■ **Task objective**
Transcribe exactly, leaving out pictures, the lines from the one that holds "460x267 pixels." through the end of the data below, including both end lines and no others.

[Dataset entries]
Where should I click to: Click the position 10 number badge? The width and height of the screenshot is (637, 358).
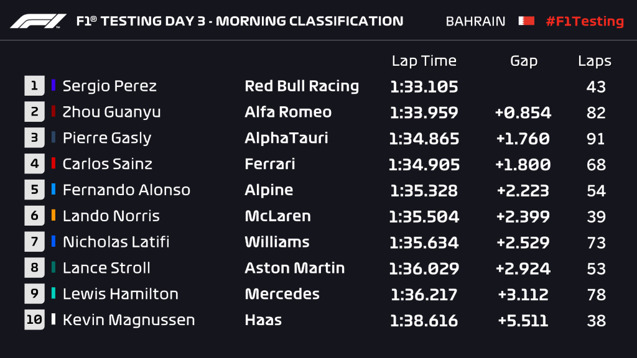pyautogui.click(x=34, y=320)
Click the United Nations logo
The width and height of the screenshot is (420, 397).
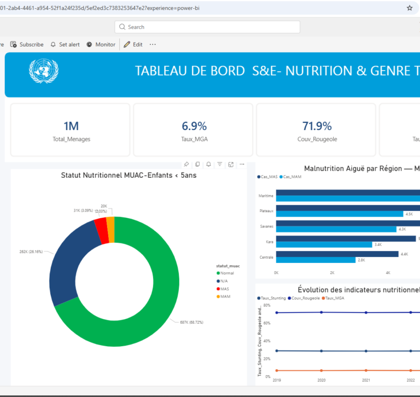coord(44,71)
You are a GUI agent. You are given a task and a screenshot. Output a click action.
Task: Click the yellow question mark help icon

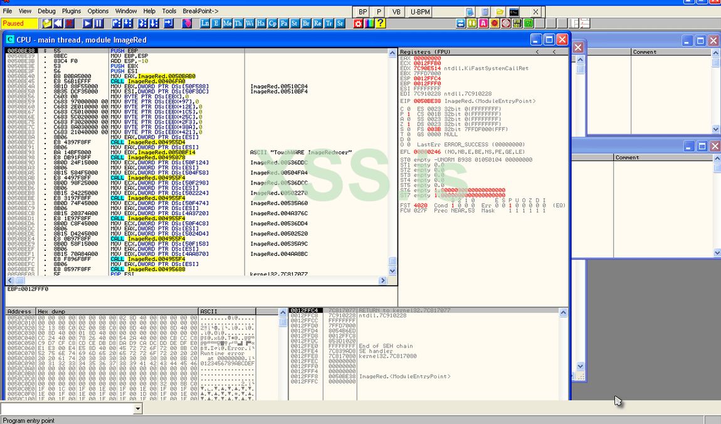(380, 23)
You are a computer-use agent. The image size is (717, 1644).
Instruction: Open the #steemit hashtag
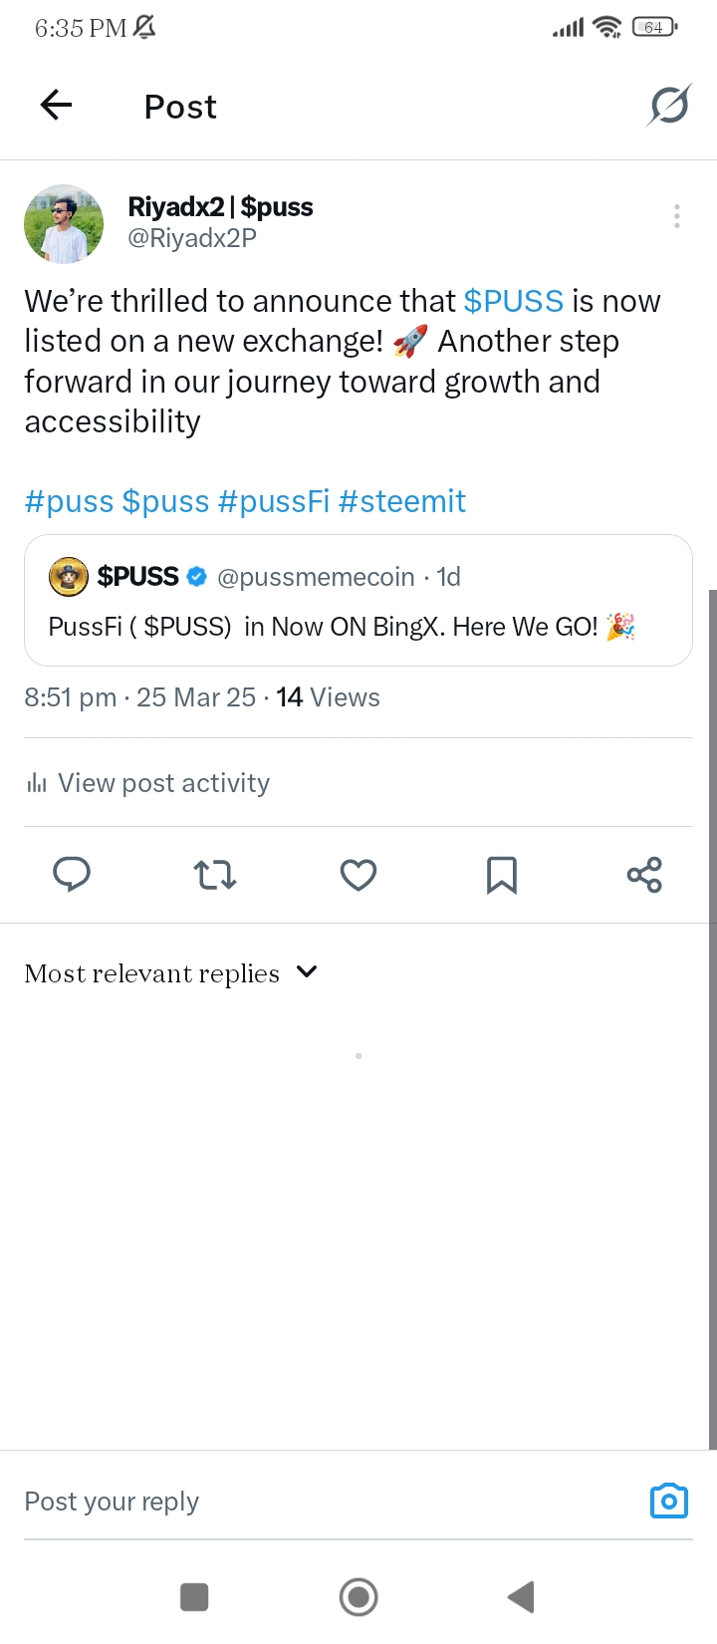point(402,501)
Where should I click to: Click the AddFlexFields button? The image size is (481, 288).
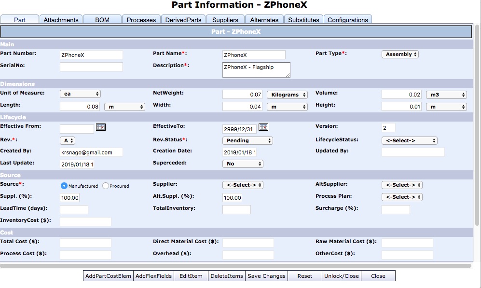coord(152,275)
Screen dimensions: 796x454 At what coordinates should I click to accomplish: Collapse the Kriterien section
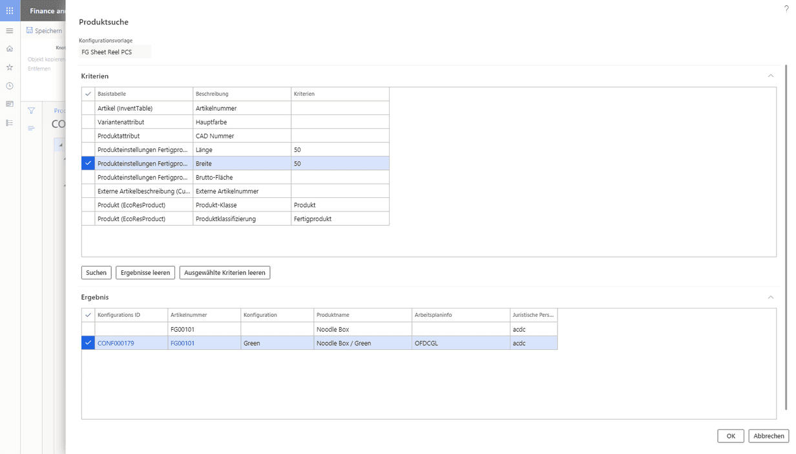point(770,76)
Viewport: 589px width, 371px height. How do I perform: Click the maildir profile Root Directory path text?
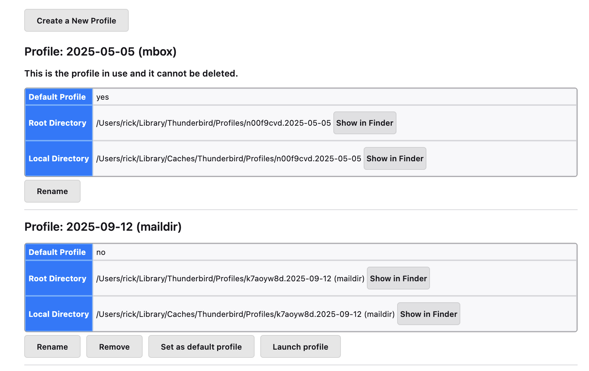tap(230, 279)
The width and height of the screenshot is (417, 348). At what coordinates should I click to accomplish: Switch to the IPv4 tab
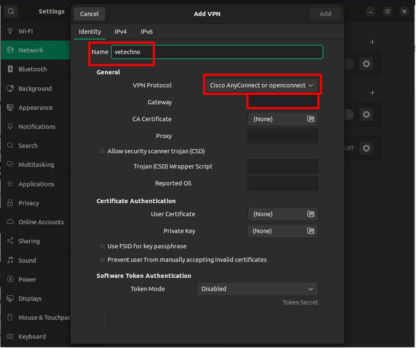pyautogui.click(x=121, y=32)
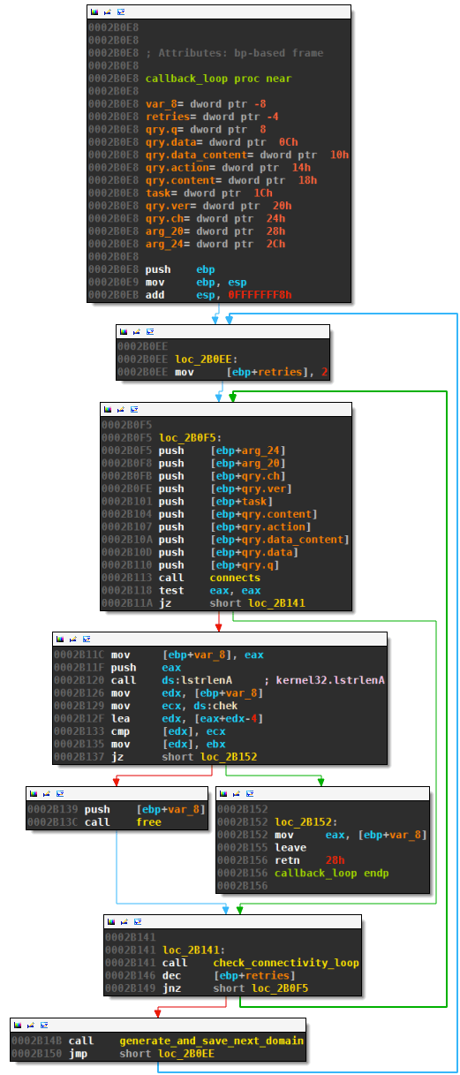Screen dimensions: 460x1075
Task: Click generate_and_save_next_domain call target
Action: point(211,1041)
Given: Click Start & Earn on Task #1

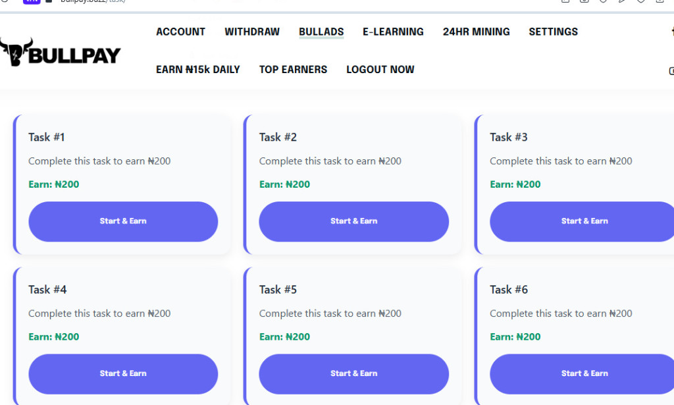Looking at the screenshot, I should 122,222.
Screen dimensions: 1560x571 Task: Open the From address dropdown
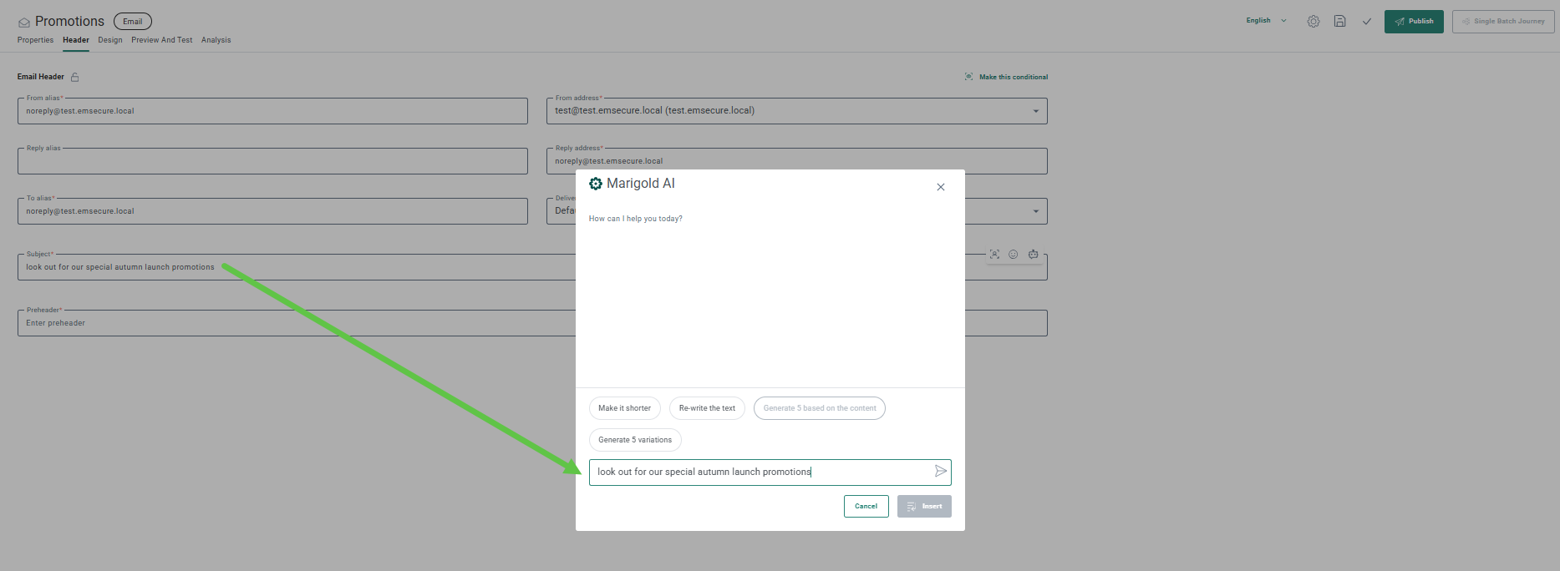pos(1035,111)
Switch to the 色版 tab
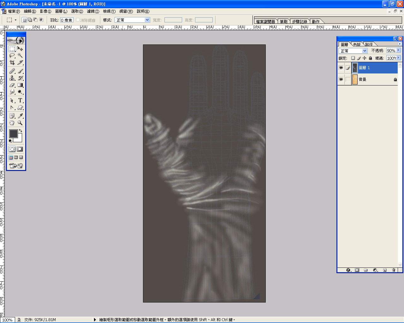This screenshot has height=323, width=404. 357,44
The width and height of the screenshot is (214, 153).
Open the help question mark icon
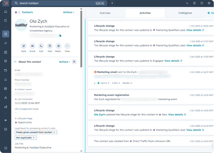pos(202,3)
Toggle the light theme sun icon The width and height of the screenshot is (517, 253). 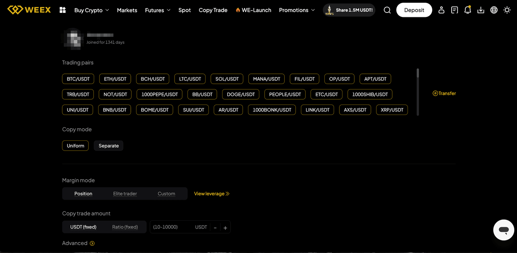(507, 10)
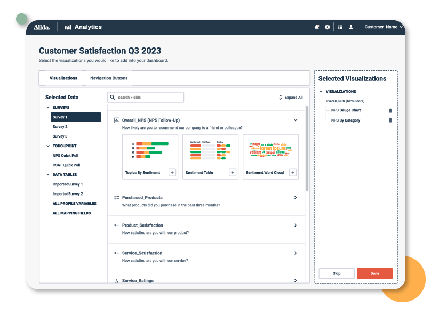439x315 pixels.
Task: Add the Sentiment Table using its plus button
Action: 233,172
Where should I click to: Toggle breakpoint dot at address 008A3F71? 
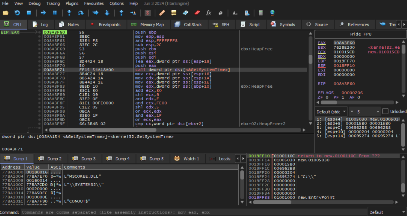coord(40,70)
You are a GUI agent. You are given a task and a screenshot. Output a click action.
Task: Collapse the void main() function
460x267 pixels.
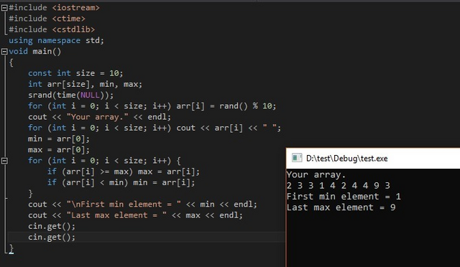4,52
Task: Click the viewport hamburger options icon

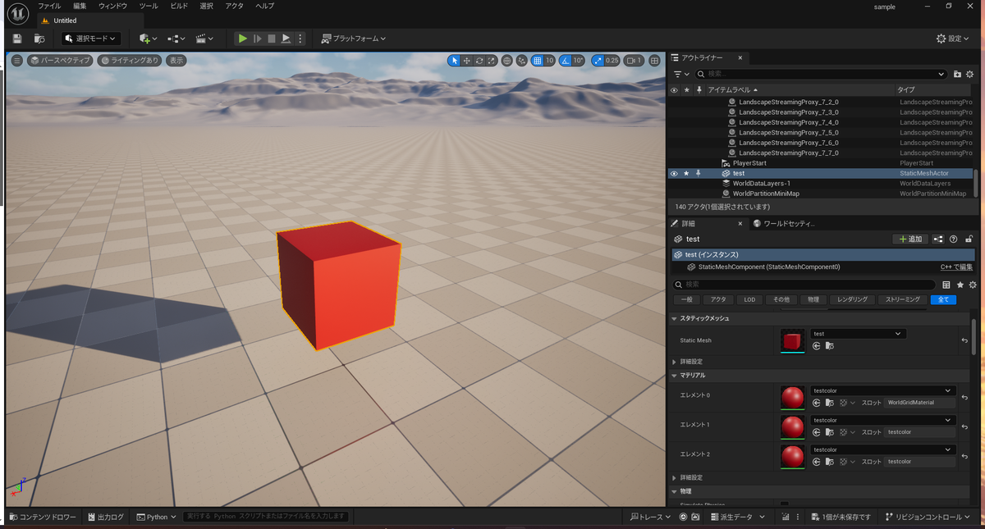Action: tap(16, 61)
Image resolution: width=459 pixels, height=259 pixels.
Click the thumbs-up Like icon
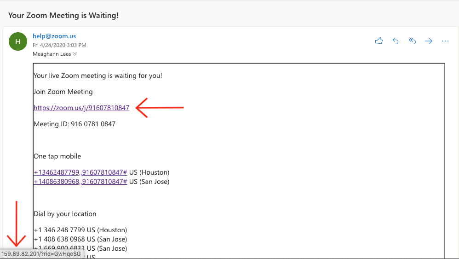click(379, 41)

■ **Response to this task**
460x267 pixels.
4,52
Task: Click the viewport hamburger options icon

Action: tap(16, 61)
Image resolution: width=459 pixels, height=259 pixels.
Click the thumbs-up Like icon
click(379, 41)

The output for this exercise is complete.